The Eight Primal Cuts of Beef and Each of Their Subprimal Cuts
Chuck (Seven-Bone Steak)
The chuck is located near the shoulder neck area of the cow. It is also known as the seven-bone steak in reference to the shape of the bone. The chuck yields economical subprimal cuts of beef, including the flat iron steak and chuck roast. Though flavorful, the chuck contains quite a bit of connective tissue and collagen, which can be a bit on the tougher side. Therefore, its best to cook chuck cuts low and slow, which means to use a crock pot or braise the cut on low heat for a long period of time.
The shank is one of the toughest cuts of beef, as it comes from the leg where the muscle is in constant use. Given the quality, it is quite unpopular and cheap. The shank is often left whole and is best cooked in liquid over a long period of time to make soups, stews, and beef stock.
The brisket comes from the breast of the cow and yields the brisket flat cut and the brisket point cut. Though it contains quite a bit of connective tissue, brisket is very popular for barbecue and is especially delicious when smoked or braised.
The rib is undoubtedly one of the most popular primal cuts and is known for flavor, tenderness, juiciness, and incredible marbling. The rib yields several of the finest subprimal cuts of beef, including the short rib, prime rib, rib-eye steak (bone out and bone in), rib-eye cap steak, and prime rib. To best accentuate the flavors of rib cuts, cook with dry heat, time, and a little bit of patience.

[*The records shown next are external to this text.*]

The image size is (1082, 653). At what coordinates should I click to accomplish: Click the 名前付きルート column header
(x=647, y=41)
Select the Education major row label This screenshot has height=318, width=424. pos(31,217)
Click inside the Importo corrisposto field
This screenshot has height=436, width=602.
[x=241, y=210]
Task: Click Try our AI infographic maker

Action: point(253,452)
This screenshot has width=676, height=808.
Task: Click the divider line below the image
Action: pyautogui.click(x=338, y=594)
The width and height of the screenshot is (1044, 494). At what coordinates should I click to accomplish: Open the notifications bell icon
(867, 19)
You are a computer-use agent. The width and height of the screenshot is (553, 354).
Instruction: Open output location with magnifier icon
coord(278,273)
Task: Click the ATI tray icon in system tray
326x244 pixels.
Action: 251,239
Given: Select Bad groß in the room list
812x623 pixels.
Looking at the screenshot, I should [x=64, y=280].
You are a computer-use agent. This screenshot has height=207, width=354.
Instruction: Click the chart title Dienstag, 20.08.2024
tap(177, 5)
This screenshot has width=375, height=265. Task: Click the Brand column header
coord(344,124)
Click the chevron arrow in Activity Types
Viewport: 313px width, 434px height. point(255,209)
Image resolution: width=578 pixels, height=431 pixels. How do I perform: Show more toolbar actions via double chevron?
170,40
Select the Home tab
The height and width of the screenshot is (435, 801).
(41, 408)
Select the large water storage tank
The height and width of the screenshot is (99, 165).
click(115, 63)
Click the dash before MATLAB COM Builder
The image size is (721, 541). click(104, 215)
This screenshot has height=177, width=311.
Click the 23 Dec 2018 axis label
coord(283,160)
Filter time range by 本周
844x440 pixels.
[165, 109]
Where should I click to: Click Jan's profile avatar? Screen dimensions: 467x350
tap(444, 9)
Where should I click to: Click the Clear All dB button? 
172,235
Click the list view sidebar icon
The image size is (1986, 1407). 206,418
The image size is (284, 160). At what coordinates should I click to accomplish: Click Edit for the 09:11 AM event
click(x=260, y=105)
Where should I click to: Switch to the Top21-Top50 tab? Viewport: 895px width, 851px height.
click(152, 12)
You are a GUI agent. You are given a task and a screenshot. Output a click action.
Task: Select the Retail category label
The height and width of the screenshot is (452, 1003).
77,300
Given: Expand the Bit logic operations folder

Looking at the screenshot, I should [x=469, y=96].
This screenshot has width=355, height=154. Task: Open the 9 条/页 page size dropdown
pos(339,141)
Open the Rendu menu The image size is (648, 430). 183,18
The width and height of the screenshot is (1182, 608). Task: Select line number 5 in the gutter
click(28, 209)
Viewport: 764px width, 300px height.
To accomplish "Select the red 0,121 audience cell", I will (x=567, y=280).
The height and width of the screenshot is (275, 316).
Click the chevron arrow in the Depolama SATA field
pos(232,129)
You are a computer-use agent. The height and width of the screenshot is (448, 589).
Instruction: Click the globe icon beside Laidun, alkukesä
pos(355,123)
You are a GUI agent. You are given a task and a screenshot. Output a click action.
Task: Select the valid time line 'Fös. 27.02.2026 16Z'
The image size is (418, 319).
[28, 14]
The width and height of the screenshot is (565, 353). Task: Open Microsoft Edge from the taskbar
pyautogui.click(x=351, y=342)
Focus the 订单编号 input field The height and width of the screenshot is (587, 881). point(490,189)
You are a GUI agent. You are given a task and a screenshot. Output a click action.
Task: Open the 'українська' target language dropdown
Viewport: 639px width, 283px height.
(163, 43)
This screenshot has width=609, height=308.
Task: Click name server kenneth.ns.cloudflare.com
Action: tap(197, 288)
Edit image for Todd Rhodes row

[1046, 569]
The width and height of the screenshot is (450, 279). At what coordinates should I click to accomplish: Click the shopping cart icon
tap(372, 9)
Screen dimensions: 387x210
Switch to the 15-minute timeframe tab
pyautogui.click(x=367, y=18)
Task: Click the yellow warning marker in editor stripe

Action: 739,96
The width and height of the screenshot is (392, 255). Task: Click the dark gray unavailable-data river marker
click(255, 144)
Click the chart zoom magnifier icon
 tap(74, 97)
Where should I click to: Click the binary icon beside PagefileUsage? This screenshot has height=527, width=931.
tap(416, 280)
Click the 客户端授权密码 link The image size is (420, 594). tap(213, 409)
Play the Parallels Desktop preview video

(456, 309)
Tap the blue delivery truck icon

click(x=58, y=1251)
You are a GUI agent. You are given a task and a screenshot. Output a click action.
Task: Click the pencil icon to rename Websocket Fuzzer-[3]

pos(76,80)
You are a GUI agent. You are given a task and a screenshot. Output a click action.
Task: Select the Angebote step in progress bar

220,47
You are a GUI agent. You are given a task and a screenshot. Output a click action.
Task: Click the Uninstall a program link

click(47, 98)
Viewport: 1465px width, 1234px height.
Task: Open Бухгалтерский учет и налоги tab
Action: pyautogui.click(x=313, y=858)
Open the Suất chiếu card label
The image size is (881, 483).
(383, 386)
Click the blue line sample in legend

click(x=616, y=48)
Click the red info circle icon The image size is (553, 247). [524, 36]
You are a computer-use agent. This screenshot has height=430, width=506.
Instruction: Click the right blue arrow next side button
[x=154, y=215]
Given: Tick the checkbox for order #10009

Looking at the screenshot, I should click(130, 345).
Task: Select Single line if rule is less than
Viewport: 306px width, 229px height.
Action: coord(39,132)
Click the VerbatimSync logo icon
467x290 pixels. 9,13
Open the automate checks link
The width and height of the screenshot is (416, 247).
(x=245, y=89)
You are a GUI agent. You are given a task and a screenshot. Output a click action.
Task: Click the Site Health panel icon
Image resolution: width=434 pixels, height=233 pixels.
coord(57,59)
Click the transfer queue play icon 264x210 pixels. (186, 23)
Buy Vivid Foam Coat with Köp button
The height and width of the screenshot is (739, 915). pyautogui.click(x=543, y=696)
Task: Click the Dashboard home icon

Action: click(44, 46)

The short plate is located below the ribs on the frontal belly of the cow. It is best to braise cuts from the short plate, as the meat is very fatty and tough. Some of the butcher shop cuts of meat that comes from the short plate include the hangar steak, short ribs, and skirt steak.
The flank is another very tough cut of meat, as it comes from the abdominal muscles of the cow. The flank is often cut into flank steak or flap steak and is typically used in Mexican cuisine for stir-fry and fajitas. Given its toughness, it is best to cook flank cuts with moist cooking methods like braising.
The loin is typically sourced from the hindquarter of the cow and is one of the most tender and desirable of the primal cuts. From the loin you’ll get the famous filet mignon, porterhouse steak, and the T-bone steak. A few lesser cuts taken from the loin include the tenderloin roast, shell steak, and KC strip.
Last but not least is the round. The round, also known as the rump, is located at, well, the rump and is a very lean cut with little fat content. Though tough, the round is capable of producing quite a few popular cuts of meat that cook well when roasted with low levels of moisture. Round cuts include the top round roast/steak, sirloin tip center roast/steak, bottom round roast/steak, eye of round roast/steak, and rump round roast/steak.